AI Local Inference Server for the GPU Poor and GPU-less.
Used for the emacs package https://github.com/kodlokal/kodlokal.el
Install python requirements
git clone https://github.com/kodlokal/kodlokal.git
cd kodlokal
python -m venv v
source v/bin/activate
pip install -r requirements.txt
pip install ctransformers[cuda] # only if you have CUDA environment for an Nvidia GPU
Download some models and note their types. For huggingface models check config.py.
mkdir models && cd models
wget https://huggingface.co/TheBloke/stablecode-completion-alpha-3b-4k-GGML/resolve/main/stablecode-completion-alpha-3b-4k.ggmlv1.q4_0.bin
wget https://huggingface.co/SlyEcho/open_llama_3b_v2_ggml/resolve/main/open-llama-3b-v2-q4_0.bin
Configure config.py
by copying from config.py.sample
Run the model. Use Ctrl+C or Command+C on Mac to stop it.
python run.py
Configure config.py
and restart.
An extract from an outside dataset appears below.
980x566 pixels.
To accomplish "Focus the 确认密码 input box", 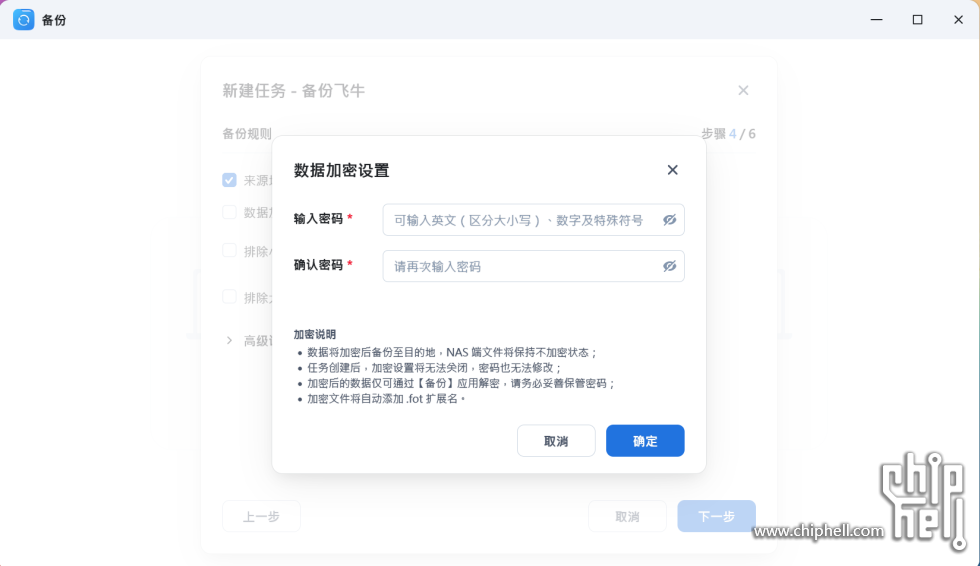I will pos(520,266).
If you want remove a model, comment out or remove all its config:
HOST = '127.0.0.1'
PORT = 3737
THREADS = 1
TIMEOUT=60
MODELS_FOLDER = './models/'
TEXT_MODEL = 'open-llama-3b-v2-q4_0.bin'
TEXT_MODEL_TYPE = 'llama'
TEXT_TEMPERATURE = 0.37
TEXT_MAX_NEW_TOKENS = 73
TEXT_GPU_LAYERS = 0
TEXT_CONTEXT_LENGTH = 2048
CODE_MODEL = 'stablecode-completion-alpha-3b-4k.ggmlv1.q4_0.bin'
CODE_MODEL_TYPE = 'gpt-neox'
CODE_TEMPERATURE = 0.20
CODE_MAX_NEW_TOKENS = 37
CODE_GPU_LAYERS = 0
CODE_CONTEXT_LENGTH = 2048
CHAT_MODEL = 'llama-2-7b-chat.ggmlv3.q4_0.bin'
CHAT_MODEL_TYPE = 'llama'
CHAT_TEMPERATURE = 0.37
CHAT_MAX_NEW_TOKENS = 73
CHAT_GPU_LAYERS = 0
CHAT_CONTEXT_LENGTH = 2048
If you have a GPU which supports it, you may use the right value by
entering a value and checking your GPU memory usage using the
nvidia-smi
command line tool.
nvidia-smi
Fork this repo and send a PR>
Run tests:
ENV=test python -m pytest
Run styler:
pycodestyle app tests
Run formatter
yapf -ir app tests
Linter
pylint app